Monday, Jul. 07, 1958
Indian Summer
Mothers smeared their children with mud, and men swathed themselves in wet towels. Tar oozed in the streets; ink dried between well and paper. Clerks stayed overtime in their offices, where they could flake out beneath the big black ceiling fans; mounted police began their patrols early, when there was still a sliver of shade. In India last week not even mad dogs or Englishmen went out in the midday sun.
It was not the humidity; it was the heat--the searing, scorching, scalding heat of an Indian summer. Unforgettable in any year, the hot spell of 1958 was worse than any for a decade in New Delhi, half a century in Andhra Pradesh. The thermometer hit 121DEGF.* in the pilgrim center of Bhadrachalam; it hovered around 100DEGF. in Delhi even at night. Except in the cool hills to which only a few could escape, a relentless sun licked the country like a flamethrower. And from the sun came tragedy.

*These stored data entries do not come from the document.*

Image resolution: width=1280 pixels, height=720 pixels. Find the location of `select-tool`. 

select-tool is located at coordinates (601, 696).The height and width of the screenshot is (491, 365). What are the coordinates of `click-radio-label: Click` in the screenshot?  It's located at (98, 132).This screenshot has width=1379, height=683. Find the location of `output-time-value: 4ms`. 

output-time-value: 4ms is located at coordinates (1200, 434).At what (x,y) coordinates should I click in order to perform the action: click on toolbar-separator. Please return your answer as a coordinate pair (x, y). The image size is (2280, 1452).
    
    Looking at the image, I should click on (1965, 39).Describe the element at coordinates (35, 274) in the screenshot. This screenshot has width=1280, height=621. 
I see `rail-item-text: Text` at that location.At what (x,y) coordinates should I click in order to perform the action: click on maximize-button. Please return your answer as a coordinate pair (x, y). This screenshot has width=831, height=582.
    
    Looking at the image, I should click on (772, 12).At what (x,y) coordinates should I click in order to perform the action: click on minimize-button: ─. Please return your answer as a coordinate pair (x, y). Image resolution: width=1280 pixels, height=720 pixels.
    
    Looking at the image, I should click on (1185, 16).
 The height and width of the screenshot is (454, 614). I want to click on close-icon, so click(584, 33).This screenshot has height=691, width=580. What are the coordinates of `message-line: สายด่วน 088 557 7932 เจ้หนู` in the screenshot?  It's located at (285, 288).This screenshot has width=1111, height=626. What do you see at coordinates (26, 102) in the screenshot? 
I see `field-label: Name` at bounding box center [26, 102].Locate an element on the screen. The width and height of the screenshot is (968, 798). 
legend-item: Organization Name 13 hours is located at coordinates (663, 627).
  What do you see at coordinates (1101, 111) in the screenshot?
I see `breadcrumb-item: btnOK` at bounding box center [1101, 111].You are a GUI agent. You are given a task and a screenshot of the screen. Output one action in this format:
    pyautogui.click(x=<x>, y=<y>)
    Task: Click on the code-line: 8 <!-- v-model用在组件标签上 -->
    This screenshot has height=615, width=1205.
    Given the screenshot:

The heat brought drought; the drought brought famine. In Rajasthan state last week men, their crops parched and their cattle killed, were eating slugs, dried grass and flowers. In Bihar 90% of the wells had dried up; rioting broke out among villagers who camped all night at the few wells that still gave water. In Calcutta (top temperature 111DEGF., the highest since 1924) half the railwaymen refused to work in the heat, created such chaos with train schedules that mobs smashed the offices of stationmasters in protest.
Since the hot weather began in May more than a thousand have died in India from the heat. In the days of the British raj, civil servants used to flee from the hot plains to the summer capital in the cool hill town of Simla. But Indian civil servants, afraid of the charge that they are unwilling to put up with what the voters must, have to sweat it out in dusty New Delhi.
As cups of water were poured over screens of khus-khus grass to cool homes, and millions of Indians drank curd milk mixed with salt, the superstitious villagers of Uttar Pradesh put slices of onion beneath their turbans and hung garlic on their fans in the belief it would ward off sunstroke. In Madras black pepper was rubbed on the head of the elephant god to create "such a burning sensation that he will gush forth rain." The prayers were answered last week in some parts of India with the arrival of the welcome monsoon, though not in the hard-hit northern tier states. Rain fell so hard in Bombay that five people drowned in a single day in the flooded streets.
* The highest temperature recorded under standard conditions (i.e., in sheltered and ventilated locations): 136.4DEG F. at Azizia, Libya, on Sept. 13, 1922.